There was a lot of this going around at the time. "Drawn from the four winds of the earth," Canadians were, in the Beaudoin-Dobbie committee's version. "So long as the sun rises, the rivers flow, and the winds blow," another exulted, "we proclaim our loyalty to this land called Canada." Anyone attempting this sort of inspiring prose at home is advised to first read aloud what you've written. If you can't recite it with a straight face, chances are you have produced what the writer Peter Brimelow calls Nationalist baroque. Hint: "wind" and "land" are key words.

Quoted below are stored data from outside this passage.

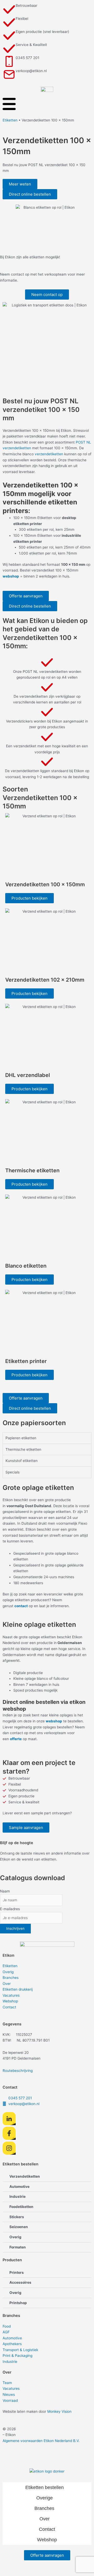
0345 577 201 (27, 58)
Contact (9, 2007)
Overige (44, 2498)
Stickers (16, 2217)
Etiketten (10, 120)
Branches (11, 1977)
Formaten (17, 2247)
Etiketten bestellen (44, 2487)
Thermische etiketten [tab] (23, 1449)
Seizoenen (18, 2227)
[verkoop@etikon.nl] (9, 74)
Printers (16, 2272)
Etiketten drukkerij (18, 1989)
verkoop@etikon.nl (31, 71)
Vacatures (11, 1995)
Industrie (17, 2196)
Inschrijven (15, 1928)
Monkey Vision (59, 2411)
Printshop (18, 2303)
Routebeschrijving (18, 2070)
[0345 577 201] (9, 61)
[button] (29, 898)
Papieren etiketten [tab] (20, 1438)
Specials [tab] (12, 1472)
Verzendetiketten (24, 2176)
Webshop (10, 2001)
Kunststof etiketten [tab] (21, 1461)
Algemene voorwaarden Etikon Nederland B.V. (41, 2441)
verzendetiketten (49, 454)
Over (7, 1983)
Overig (8, 1972)
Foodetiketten (21, 2207)
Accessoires (20, 2282)
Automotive (19, 2186)
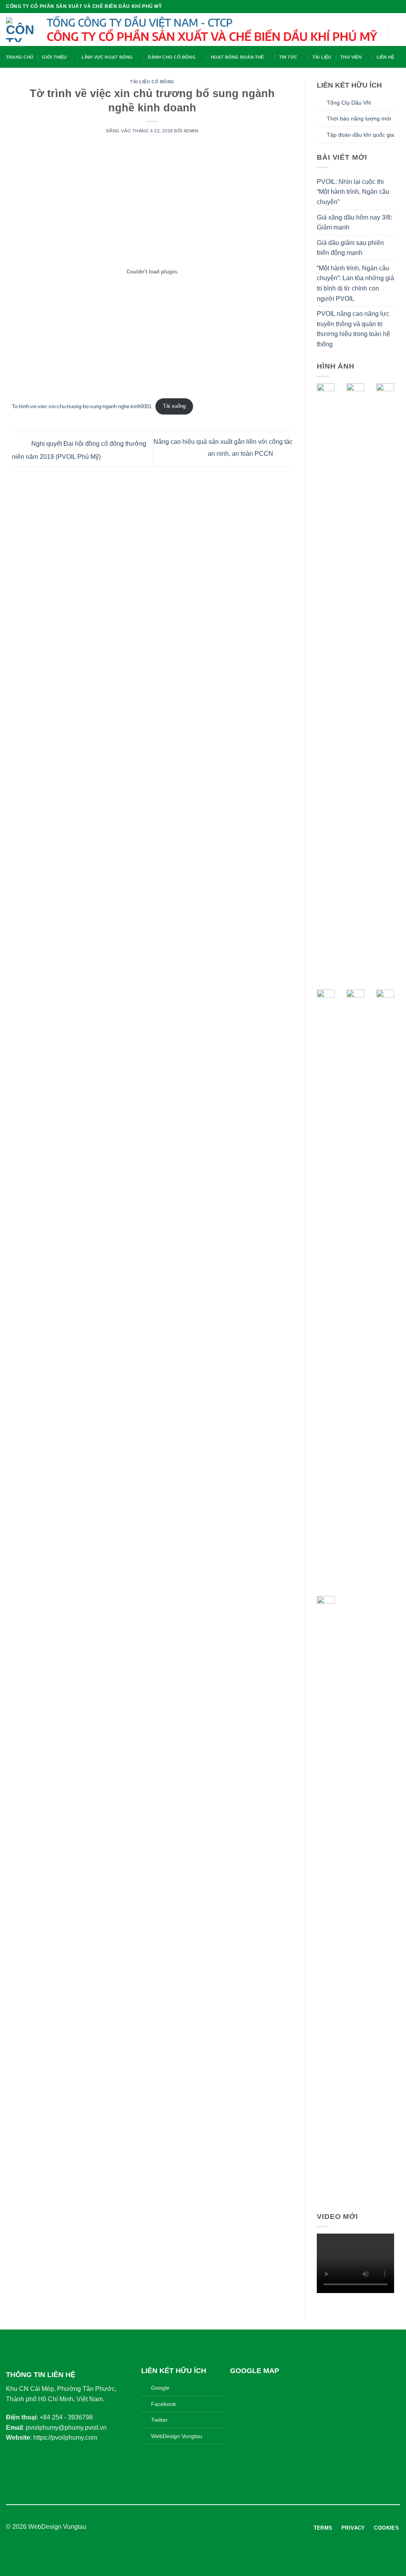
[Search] (397, 29)
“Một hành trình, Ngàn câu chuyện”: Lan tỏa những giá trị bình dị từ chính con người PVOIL (355, 283)
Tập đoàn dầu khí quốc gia (360, 135)
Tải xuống (174, 406)
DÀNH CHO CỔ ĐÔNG (172, 57)
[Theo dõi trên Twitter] (208, 2527)
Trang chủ (19, 57)
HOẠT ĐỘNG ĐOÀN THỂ (237, 57)
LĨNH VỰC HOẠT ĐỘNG (107, 57)
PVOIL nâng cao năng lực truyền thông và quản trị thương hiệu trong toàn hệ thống (353, 329)
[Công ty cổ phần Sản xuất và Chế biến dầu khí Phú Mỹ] (20, 29)
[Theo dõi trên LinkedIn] (217, 2527)
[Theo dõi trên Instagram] (198, 2527)
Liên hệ (386, 57)
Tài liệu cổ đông (152, 81)
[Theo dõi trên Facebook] (188, 2527)
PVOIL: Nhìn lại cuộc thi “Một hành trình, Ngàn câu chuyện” (353, 191)
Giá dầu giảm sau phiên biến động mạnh (350, 247)
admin (191, 130)
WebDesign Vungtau (57, 2526)
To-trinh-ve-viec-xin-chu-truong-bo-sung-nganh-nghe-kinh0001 (81, 406)
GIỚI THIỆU (54, 57)
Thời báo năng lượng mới (359, 118)
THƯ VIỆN (351, 57)
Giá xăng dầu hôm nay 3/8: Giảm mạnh (354, 222)
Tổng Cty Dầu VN (349, 102)
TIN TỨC (288, 57)
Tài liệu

Try this bit of vintage Bruce Hutchinson, the poet journalist, circa 1958: "Something strange, nameless and profound moves in Canada today. It cannot be seen or labelled, but it can be heard and felt - a kind of whisper from far away, a rustle as of wind in prairie poplars. . . . Something moves as it has never moved before in this land, moves dumbly in the deepest runnels of the collective mind. . . ." Now try this, from the preamble to the Parti Quebecois's referendum bill, written by Gilles Vigneault, among others: "We know the winter in our souls. We know its blustery days, its solitude, its false eternity and apparent deaths."
The only way to read this without smirking is by disabling your pompousness alarm. It requires the suspension of any sense of irony. This is not something most human beings are capable of, or not for more than short stretches at a time. How is it, then, that writers could produce such stuff? Obviously there is a process of self-selection involved in any such exercise in nationalist kitsch. The kind of writers who would volunteer for the assignment are the kind who packed the halls at the official writers' conferences in Eastern Europe. They are politicians first; art is only their day job.
Quebec nationalists seem particularly steeped in purple. It is their natural voice, a tone of High Seriousness in which "a people" is forever "serenely" marching towards its "destiny," of which Lucien Bouchard is the acknowledged master. Who else, for example, could have produced that full- page ad in The Globe a few days ago, to the effect that the separatists - whoops, the "people of Quebec" - only wished to save the rest of us lots of cash by leaving? As psy-ops propaganda, it had an endearing Tokyo Rose obviousness to it ("Federalist soldiers! Your wives and girlfriends are sleeping with the milkman . . .") that only the truly deluded could have thought insidious.
But nationalism feeds on such delusion. The tumescent rhetoric of the separatists' preamble, the magnification of trivial distinctions, the carefully embroidered grievances, even the ludicrous historical revisionism - it's all sincere. They couldn't manage it otherwise. Phrases like "the time has come to reap the fields of history" or "because that heartbeat is as meaningful as the seasons that hold sway over it" can emerge only from an attitude of constant and universal sincerity, the kind that is manufactured by a sustained effort of will and a complete disconnection from reality: a fanaticism which in turn is fuelled by long drinks from the intoxicating dram of self-pity.
It isn't, as some have written, that the poetry was lost for being written by committee. The purpose precluded it from the start. An ideology of exalted self- pity must erect a self worthy of such sublime sentiments, a glorious idol for self- worship. It reads false because it is false. Bad poetry is no different in this regard from bad anything: It is all written in the same language. It is the language of task forces and fashion magazines and journals of semiotics. It is written in jargon, euphemism, sentimentality and cliche, and always streaming from the same source: a discomfort with truth, if not an active desire for falseness.
Quebec nationalism is narrow and nasty for the same reason that Canadian nationalism is narrow and nasty: because it is rooted in falsehood. A nationalism that is obsessed with the minor differences between peoples, with their "uniqueness" rather than their fundamental humanity, cannot be anything but false. The result is never poetry but propaganda.